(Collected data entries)

□ □ □ □ □

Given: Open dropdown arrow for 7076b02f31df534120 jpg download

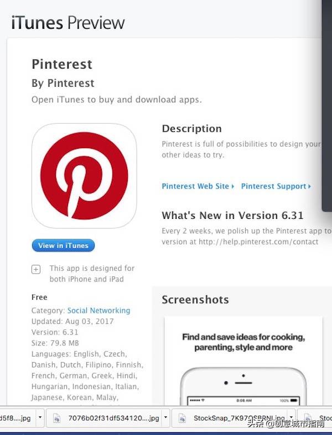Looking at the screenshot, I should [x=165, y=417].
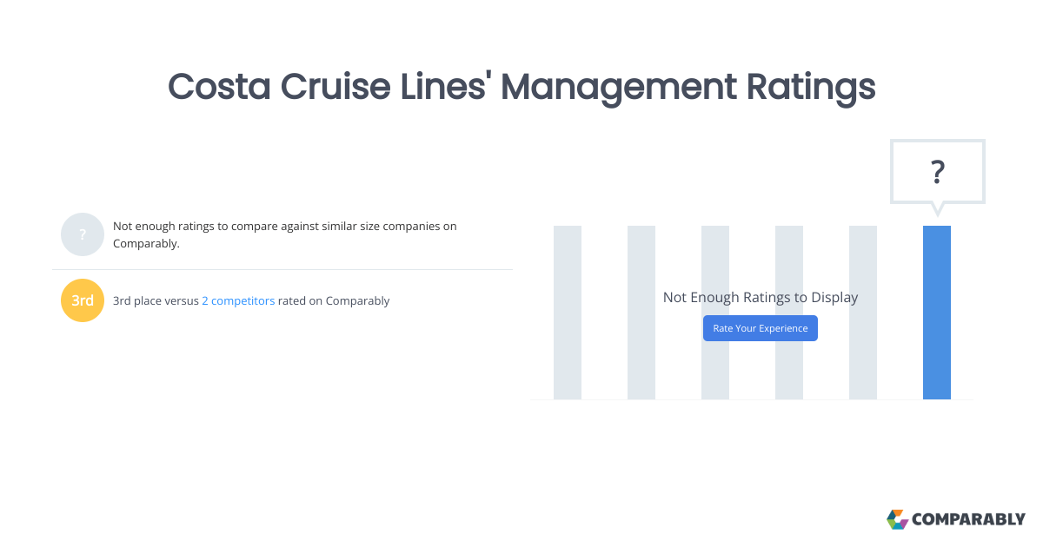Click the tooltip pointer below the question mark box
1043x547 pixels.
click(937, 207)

□ □ □ □ □

#### WHAT IS REQUIRED
You need to copy every entry exactly, taking out only the pictures.

#### RESULT OF THE EXERCISE
Given: Open dropdown arrow for 7076b02f31df534120 jpg download

Looking at the screenshot, I should [x=165, y=417].
Click the tooltip pointer below the question mark box
1043x547 pixels.
click(937, 207)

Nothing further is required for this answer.